Activity:
Return each line exactly, from the one that has "Where should I" through the end of the entries, both ends included. Pictures do not belong.

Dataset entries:
-- Opening Marker --

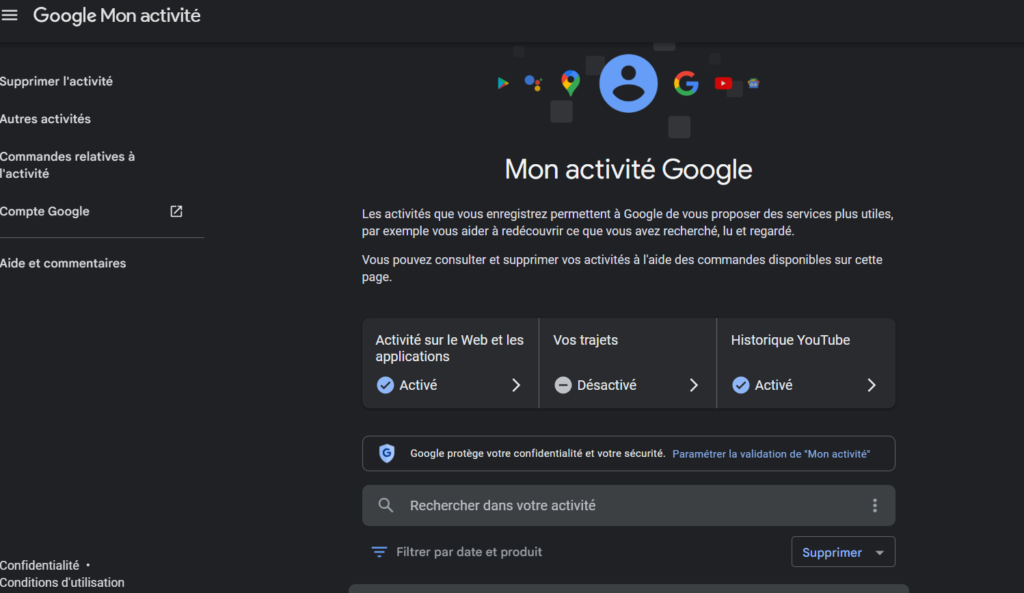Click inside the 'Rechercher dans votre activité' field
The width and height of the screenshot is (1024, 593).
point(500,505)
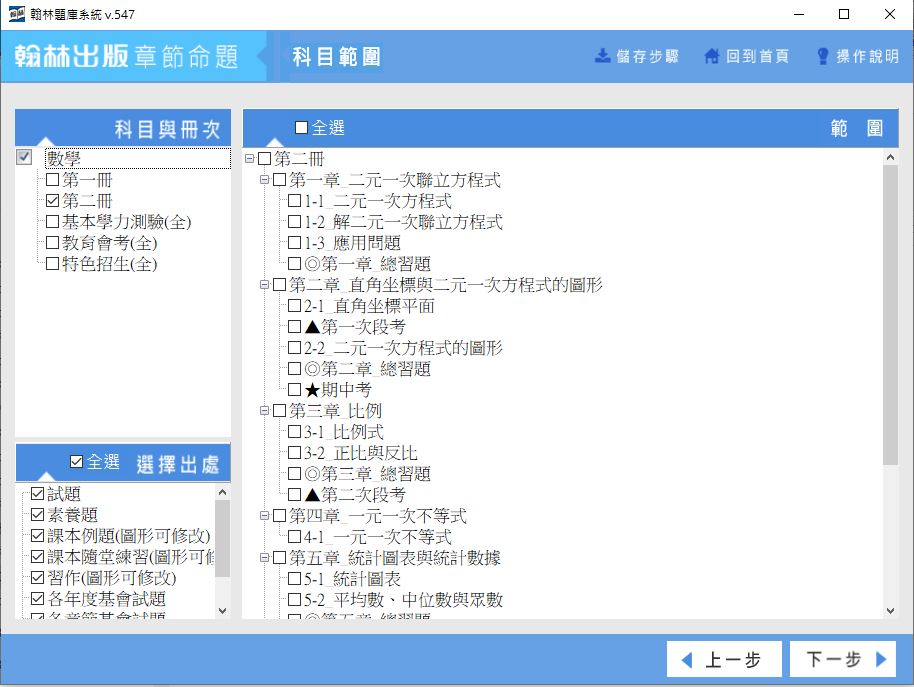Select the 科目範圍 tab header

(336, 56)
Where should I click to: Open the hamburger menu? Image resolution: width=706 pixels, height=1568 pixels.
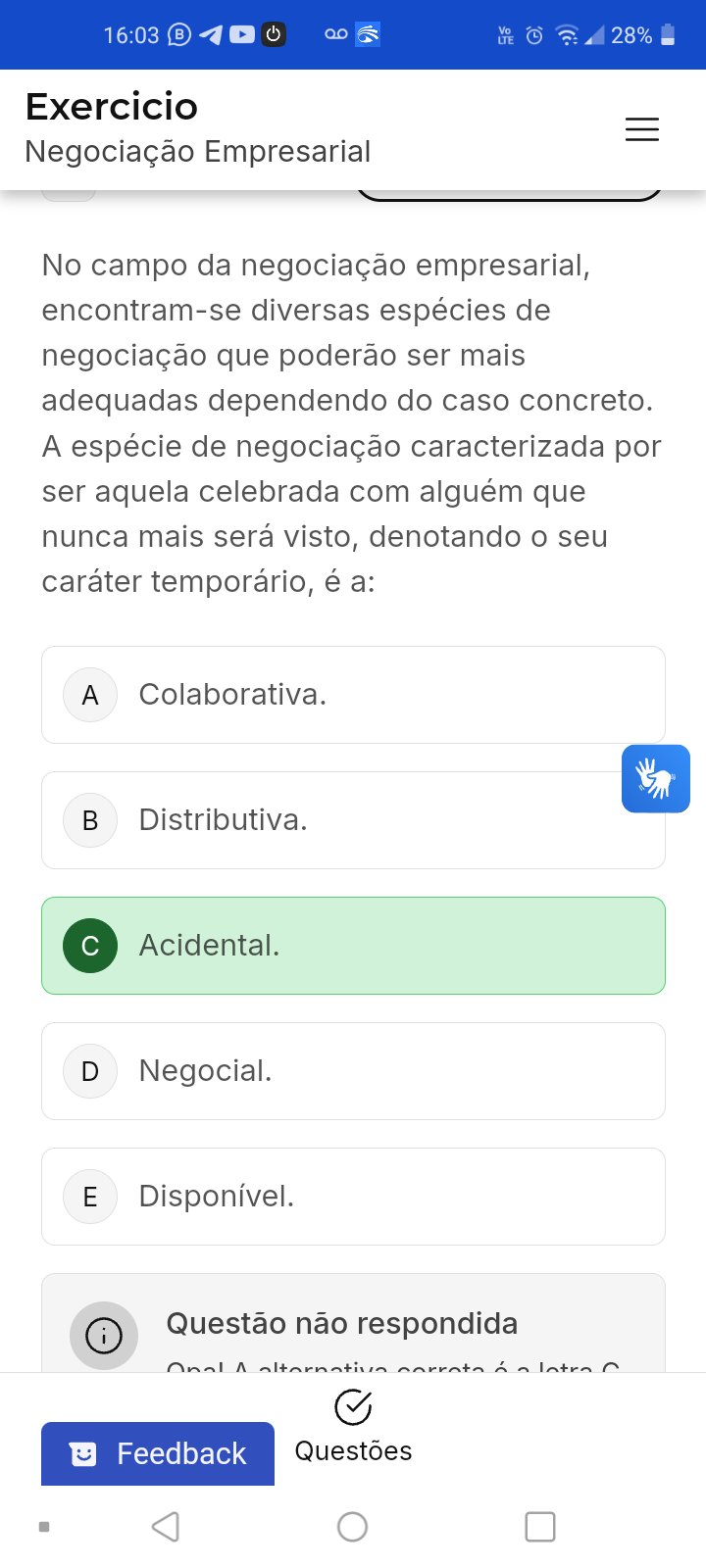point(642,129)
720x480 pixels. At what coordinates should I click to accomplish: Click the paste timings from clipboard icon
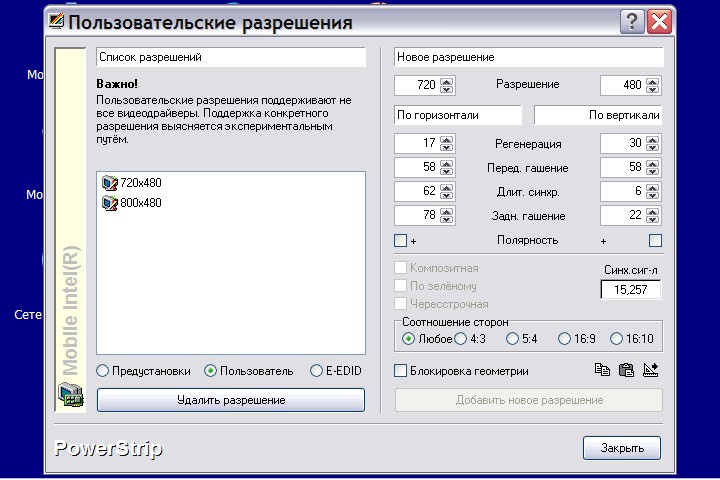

-- Closing Marker --

Result below:
Where should I click to: Open the hamburger menu? Image resolution: width=706 pixels, height=1568 pixels.
point(642,129)
720x480 pixels. At what coordinates should I click to accomplish: Click the paste timings from clipboard icon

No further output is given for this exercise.